Жоффруа и Пьер были близкими друзьями и немного соперниками. Но если Жоффруа — полуграмотный южанин из солнечного Лангедока, отличался жизнерадостным нравом, любил грубые шутки, вкус к которым унаследовал от предков-крестьян, то Пьер, незаконный сын аббата из Нормандии, был холодным и расчётливым авантюристом. И цели у них были разными. Оставив семью и опостылевший ему огород, Жоффруа с усердием неофита овладевал воинской наукой, мечтая о карьере наёмника. Такая слава отнюдь не прельщала Пьера. Ещё в детстве он был заворожён рассказом о чудодейственной силе Грааля — чаше божественной мудрости, из которой Иисус Христос вкушал на Тайной вечере и в которой хранится его кровь. Тому, кто узрел её, чаша Грааля давала бессмертие и вечную юность, а главное — чаша могла исполнять любое желание своего владельца. На выжженной от солнца библейской земле её тщетно искали многие. Искал её и Пьер. Предметом его вожделений была власть. Безграничная власть собственного ущемлённого самолюбия «бастарда» над людскими душами...
После празднования победы войско возвратилось в Иерусалим. Как-то вечером Пьер и Жоффруа через Яффские ворота спускались вниз по улицам, грязным, узким и тёмным, где стоял тяжёлый запах нечистот, крови и человеческих испражнений. За воротами Святого Гроба друзья повернули к югу — к церкви Святой Марии. Пьер набожно перекрестился, завидя её: — Помилуй, Господи, меня, недостойного и грешника великого, — и пояснил новоиспечённому рыцарю. — Это особый храм. Ассиряне говорят, что сама блаженная Матерь Божья стояла при распятии Сына своего, Господа нашего на том самом месте, где алтарь помянутой церкви. — Ага, ясно, — понятливо кивнул головой Жоффруа. Внезапно до них донеслись истошные женские крики.

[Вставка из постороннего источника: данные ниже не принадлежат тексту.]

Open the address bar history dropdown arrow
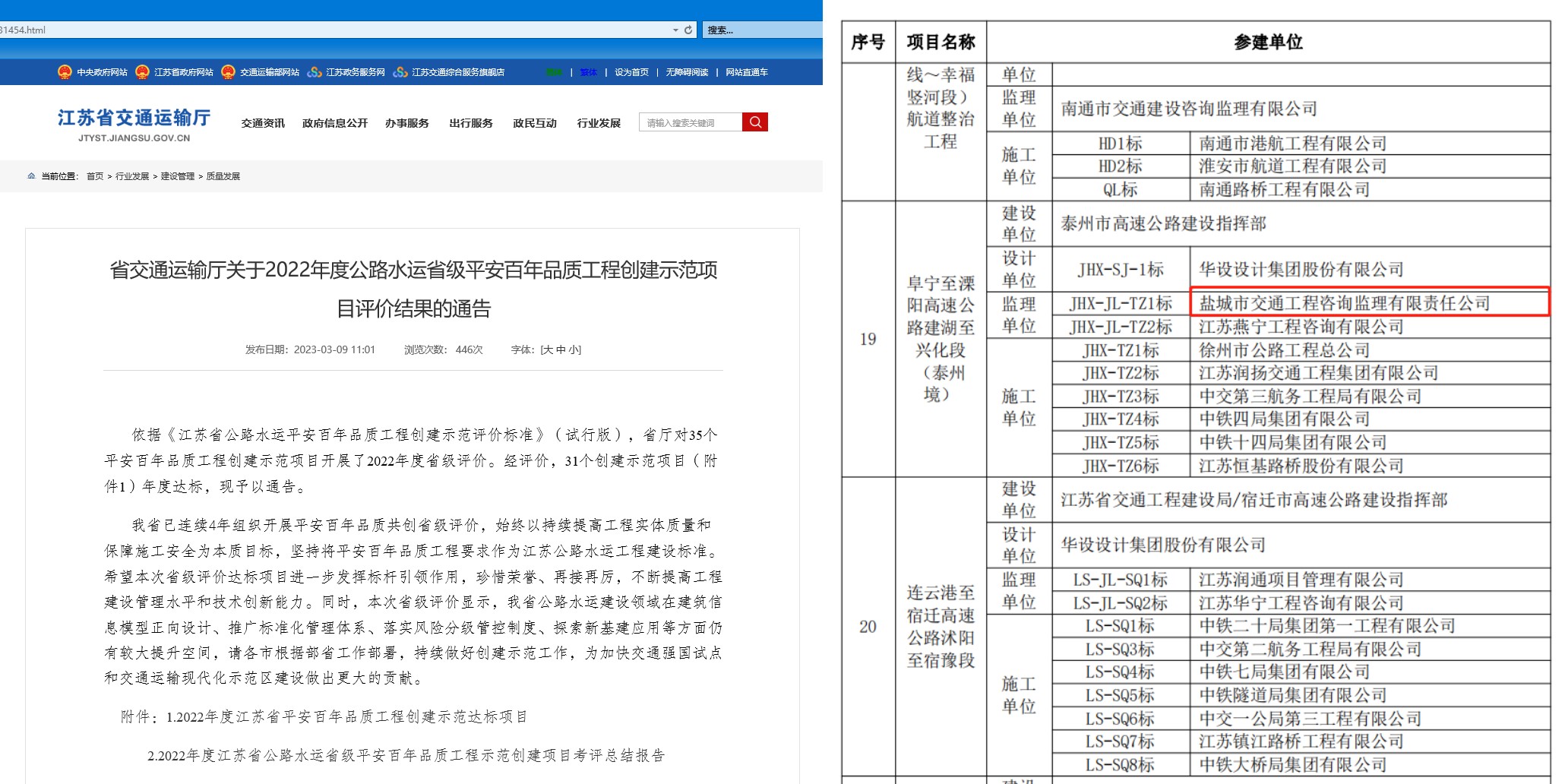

Крестоносцы прислушались, пытаясь определить, откуда доносятся звуки и, выхватив оружие, побежали на них. Что-то происходило в маленькой прилегающей церкви, где, как знал Пьер, всегда жили монахини. Глазам их предстала следующая картина. В центре храма был клубок барахтающихся тел. При их появлении клубок распутался, на полу осталась только женщина с бесстыдно задранным подолом. Рядом лежал труп священника с крестом в руках.